··· PROVIDED INFORMATION

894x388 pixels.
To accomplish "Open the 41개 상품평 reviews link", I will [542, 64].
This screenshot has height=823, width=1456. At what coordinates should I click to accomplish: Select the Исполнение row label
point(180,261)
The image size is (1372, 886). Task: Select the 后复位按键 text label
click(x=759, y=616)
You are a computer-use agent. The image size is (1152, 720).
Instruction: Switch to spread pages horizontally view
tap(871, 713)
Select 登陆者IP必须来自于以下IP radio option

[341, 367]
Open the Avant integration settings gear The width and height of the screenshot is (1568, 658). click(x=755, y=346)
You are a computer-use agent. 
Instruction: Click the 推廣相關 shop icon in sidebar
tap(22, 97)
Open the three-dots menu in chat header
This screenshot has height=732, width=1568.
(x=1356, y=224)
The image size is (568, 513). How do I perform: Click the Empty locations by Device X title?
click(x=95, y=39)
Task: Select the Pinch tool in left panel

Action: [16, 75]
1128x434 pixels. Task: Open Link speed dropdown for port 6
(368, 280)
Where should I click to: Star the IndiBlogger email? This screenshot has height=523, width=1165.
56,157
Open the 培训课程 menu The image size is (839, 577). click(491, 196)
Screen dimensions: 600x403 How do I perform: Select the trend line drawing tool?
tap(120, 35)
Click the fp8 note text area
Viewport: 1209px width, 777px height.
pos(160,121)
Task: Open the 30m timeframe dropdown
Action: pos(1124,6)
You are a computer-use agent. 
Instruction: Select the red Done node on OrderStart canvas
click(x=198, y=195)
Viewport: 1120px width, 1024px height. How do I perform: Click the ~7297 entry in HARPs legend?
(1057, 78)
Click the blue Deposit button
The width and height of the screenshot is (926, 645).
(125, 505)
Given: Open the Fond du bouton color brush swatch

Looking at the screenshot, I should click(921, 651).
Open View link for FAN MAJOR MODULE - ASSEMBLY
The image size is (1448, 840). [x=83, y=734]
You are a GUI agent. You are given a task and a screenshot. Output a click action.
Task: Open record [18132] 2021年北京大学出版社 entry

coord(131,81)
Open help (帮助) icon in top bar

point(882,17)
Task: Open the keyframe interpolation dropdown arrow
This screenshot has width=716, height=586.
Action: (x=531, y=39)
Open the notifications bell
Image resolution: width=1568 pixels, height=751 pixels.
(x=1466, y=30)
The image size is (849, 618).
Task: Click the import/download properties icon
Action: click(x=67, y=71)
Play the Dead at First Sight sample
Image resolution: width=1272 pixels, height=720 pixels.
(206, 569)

······

PROBLEM DESCRIPTION →
Set down exactly the lines from the opening line of the material through the line in which "You are a computer-use agent. The" occurs, both included, and no other lines.

SOLVED PROBLEM →
894x388 pixels.
To accomplish "Open the 41개 상품평 reviews link", I will [542, 64].
This screenshot has height=823, width=1456. At what coordinates should I click to accomplish: Select the Исполнение row label
point(180,261)
The image size is (1372, 886). Task: Select the 后复位按键 text label
click(x=759, y=616)
You are a computer-use agent. The image size is (1152, 720).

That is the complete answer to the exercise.